-- begin Extracted text --
# how to approach a BS in a bad marriage.



## badbane (Jun 9, 2012)

I have got this guy at work. I really don't like him per say. Just has a bad attitude. I just don't like seeing someone ripped up by infidelity. I had heard he was on the fence and decided to divorce his wife. That was sometime ago. Now i find out that he is still married to his wife. He told a third party about how his wife basically said she wants an open marriage and he is going to have to choose that or leave. He is still in the marriage but because of the guys nature I just don't know how to bring it up or point him to this site.


----------



## LoveAtDaisys (Jul 3, 2013)

I'd drop an anonymous note on his desk:

"Hey, I heard about your troubles. This site was really helpful to me when I was going through a tough time, it might help you too. Good luck."


----------



## MattMatt (May 19, 2012)

LoveAtDaisys said:


> I'd drop an anonymous note on his desk:
> 
> "Hey, I heard about your troubles. This site was really helpful to me when I was going through a tough time, it might help you too. Good luck."


He might be lying for sympathy?

His wife might have found him stepping out on her.

He has a bad attitude?
_Posted via Mobile Device_


----------



## LoveAtDaisys (Jul 3, 2013)

Either way, let him post his tale here.  He'll get the help he needs!


----------



## Pit-of-my-stomach (Nov 2, 2010)
-- end Extracted text --
__Challenges__.
1. In the forum thread, rewrite the passage starting at "## MattMatt (May" and ending at "out on her.", with "anonymous" swapped for "unsigned".
2. According to the forum thread, why is the first poster unsure how to raise the subject or point the coworker to the site?
-- begin Stored data --
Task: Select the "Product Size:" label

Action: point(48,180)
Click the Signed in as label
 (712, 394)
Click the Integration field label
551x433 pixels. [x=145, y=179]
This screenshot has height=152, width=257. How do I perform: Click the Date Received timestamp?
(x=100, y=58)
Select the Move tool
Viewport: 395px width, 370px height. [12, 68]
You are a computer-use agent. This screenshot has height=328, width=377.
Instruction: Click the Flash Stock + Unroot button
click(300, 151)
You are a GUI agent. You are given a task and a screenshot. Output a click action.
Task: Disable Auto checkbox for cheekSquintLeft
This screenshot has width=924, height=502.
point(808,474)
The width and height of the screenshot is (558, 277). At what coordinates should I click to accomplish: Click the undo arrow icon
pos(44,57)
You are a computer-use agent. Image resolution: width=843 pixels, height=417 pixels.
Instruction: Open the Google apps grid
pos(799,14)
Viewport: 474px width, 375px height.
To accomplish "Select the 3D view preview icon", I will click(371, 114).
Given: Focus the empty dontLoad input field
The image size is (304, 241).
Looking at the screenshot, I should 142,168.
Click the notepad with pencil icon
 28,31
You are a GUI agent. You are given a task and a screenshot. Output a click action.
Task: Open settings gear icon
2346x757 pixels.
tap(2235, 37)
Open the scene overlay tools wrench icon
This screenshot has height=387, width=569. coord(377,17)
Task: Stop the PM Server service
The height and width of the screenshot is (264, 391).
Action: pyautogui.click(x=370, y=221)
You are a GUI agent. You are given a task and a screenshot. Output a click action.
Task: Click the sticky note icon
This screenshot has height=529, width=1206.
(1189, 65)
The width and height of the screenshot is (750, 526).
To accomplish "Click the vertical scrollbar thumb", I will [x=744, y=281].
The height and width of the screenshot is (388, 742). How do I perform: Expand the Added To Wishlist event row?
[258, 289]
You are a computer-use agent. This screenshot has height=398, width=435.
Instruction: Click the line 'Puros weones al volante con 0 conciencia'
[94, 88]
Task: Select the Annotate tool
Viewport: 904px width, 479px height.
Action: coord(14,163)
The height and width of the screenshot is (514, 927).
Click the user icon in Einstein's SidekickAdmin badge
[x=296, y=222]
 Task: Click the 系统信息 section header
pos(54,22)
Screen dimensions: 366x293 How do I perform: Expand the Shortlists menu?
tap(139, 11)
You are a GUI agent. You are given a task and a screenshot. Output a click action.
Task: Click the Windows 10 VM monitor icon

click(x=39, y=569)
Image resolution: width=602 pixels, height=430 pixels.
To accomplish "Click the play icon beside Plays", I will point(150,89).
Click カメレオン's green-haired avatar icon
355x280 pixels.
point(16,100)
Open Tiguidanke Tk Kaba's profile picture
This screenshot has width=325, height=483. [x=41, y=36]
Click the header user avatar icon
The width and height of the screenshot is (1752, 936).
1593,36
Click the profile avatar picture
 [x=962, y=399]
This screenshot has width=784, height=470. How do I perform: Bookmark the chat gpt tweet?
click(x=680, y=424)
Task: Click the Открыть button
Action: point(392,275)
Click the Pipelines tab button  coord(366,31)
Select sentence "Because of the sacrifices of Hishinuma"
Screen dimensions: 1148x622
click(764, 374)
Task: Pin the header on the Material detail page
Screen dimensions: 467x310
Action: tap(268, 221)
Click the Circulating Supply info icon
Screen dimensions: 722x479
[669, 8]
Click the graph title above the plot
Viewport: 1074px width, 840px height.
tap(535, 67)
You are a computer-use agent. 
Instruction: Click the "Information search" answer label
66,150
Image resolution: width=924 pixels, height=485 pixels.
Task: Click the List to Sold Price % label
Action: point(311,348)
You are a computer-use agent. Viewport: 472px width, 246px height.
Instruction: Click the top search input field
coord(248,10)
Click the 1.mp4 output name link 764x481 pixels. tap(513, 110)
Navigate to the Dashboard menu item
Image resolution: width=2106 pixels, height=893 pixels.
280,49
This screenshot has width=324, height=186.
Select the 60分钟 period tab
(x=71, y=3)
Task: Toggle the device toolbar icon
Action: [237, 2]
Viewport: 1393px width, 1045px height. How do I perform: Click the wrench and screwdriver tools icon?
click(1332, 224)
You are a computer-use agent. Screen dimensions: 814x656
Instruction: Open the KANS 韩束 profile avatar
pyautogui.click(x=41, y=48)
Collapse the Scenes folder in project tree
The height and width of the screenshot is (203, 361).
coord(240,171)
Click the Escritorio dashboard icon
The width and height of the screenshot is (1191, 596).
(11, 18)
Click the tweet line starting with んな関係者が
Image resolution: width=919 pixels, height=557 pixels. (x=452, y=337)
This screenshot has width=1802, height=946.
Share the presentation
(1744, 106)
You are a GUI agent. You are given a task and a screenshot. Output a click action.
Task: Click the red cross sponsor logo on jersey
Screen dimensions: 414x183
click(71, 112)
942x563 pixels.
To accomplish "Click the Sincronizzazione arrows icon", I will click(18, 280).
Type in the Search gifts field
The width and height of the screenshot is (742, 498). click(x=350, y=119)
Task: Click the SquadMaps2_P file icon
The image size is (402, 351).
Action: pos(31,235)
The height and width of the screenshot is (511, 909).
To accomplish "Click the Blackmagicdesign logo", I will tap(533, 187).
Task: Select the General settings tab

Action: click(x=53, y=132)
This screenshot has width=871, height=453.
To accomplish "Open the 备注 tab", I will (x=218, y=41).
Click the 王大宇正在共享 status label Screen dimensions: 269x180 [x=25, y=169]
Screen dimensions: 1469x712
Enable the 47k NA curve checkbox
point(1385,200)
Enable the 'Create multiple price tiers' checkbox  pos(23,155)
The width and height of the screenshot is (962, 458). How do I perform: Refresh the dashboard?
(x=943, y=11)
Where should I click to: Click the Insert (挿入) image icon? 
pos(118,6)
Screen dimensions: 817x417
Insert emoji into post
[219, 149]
-- end Stored data --
__Results of the tasks__.
1.
## MattMatt (May 19, 2012)

LoveAtDaisys said:


> I'd drop an unsigned note on his desk:
> 
> "Hey, I heard about your troubles. This site was really helpful to me when I was going through a tough time, it might help you too. Good luck."


He might be lying for sympathy?

His wife might have found him stepping out on her.

2. The poster is unsure because of the coworker's nature. The poster says he has a bad attitude.